I'm also inclined to ask considerably less of a kid that age in terms of personal responsibility, simply because they have so few tools to make the right decisions even in perfectly good faith. We're mammals, and that means we start out in a very dependent form that requires the grownups to take the responsibility on our behalf for a while.

Which leads to the real question, which is what sort of personal responsibility does the mom (and the park) bear on behalf of a kid too young to know better. My intuition says that the mother is probably responsible for not running herd on the kid well enough, and (as a result) for the deaths of the two bears as the (tragic but unavoidable, I think, given the points other commenters have made) consequence. Given that newspaper accounts are never good authorities for the details, I can't rule out the possibility that the park has some responsibility.

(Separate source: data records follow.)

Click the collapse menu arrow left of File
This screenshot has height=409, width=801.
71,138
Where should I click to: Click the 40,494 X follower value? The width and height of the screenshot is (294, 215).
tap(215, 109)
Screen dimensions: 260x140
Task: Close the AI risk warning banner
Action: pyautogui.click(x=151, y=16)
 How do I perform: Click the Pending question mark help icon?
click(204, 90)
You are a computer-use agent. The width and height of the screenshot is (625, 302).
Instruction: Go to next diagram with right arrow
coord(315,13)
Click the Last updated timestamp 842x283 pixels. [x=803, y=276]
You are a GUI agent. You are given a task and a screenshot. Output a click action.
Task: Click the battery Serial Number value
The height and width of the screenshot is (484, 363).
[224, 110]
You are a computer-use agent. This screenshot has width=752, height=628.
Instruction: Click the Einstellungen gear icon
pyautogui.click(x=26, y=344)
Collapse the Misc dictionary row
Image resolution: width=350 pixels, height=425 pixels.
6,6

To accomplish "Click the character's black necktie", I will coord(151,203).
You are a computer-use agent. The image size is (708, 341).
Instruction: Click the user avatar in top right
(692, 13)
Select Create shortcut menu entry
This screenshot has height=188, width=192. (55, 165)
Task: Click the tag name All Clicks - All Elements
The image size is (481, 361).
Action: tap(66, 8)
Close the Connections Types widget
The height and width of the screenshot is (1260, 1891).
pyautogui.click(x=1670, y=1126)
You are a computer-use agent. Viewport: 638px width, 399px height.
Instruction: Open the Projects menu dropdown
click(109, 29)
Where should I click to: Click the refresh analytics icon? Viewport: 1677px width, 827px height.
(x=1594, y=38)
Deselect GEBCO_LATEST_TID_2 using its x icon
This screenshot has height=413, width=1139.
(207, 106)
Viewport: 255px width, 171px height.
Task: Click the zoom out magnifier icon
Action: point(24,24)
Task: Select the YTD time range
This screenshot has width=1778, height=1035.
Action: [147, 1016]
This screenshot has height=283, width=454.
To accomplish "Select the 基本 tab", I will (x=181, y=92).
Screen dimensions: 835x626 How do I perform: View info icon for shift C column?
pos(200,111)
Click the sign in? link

I also give the mother less of a pass than the kid, but I'm still not entirely sure what she's going through when everything's totaled up comes out as "coddling". A more interesting, more useful, and (pretty much as a consequence) much more complex question than "how should we have dealt with this after?" is "why do so many people who haven't (yet) nearly lost their kid to a bear think defeating evident security measures around wild animals can possible be an OK thing?"

(no subject)

Date: 2006-03-06 03:06 am (UTC)
From: [identity profile] tangerinpenguin.livejournal.com
And that's the thing I'm curious about. I'm not convinced that it isn't simplistic to say that this is just a failure to take responsibility - I have no trouble believing that the parents wouldn't invite their kid to cross a four-lane highway, or take candy from strangers, or any of a laundry list of hazards, many of which are probably less risky than entering a zoo enclosure without appropriate training. I don't think it's because Mom figures "well, worst case, it will be a scratch and they'll kill the bears to confirm it's not rabies." I'd like to think that if she seriously considered that a likely outcome, she'd decide against this like all the other hazards she does protect the kid from. But for some reason, this didn't seem like as much of a risk as, say, wandering out of sight in the local mall, and that seems to be true of an awful lot of people that do manage to responsibly avoid an awful lot of risks.

(no subject)

Date: 2006-03-06 07:22 pm (UTC)
From: [identity profile] dvarin.livejournal.com
Presumably the bears were fairly placid. I suspect she'd have paid better attention were they, for example, arguing and tearing apart a rabbit between them at the time.

(no subject)

Date: 2006-03-06 10:42 am (UTC)
From: [identity profile] cvirtue.livejournal.com
Bears are *not* ranked up there with lions. Kids' videos are full of animated bears who are cute and entirely ineffective as warriors. Fat, friendly, slow, berry-eating bears. If I were to understand the world from 'family videos' I'd expect about as much peril from a cow as from a bear.

I agree that this is not reality, but you're assuming that real knowledge informs pupular culture.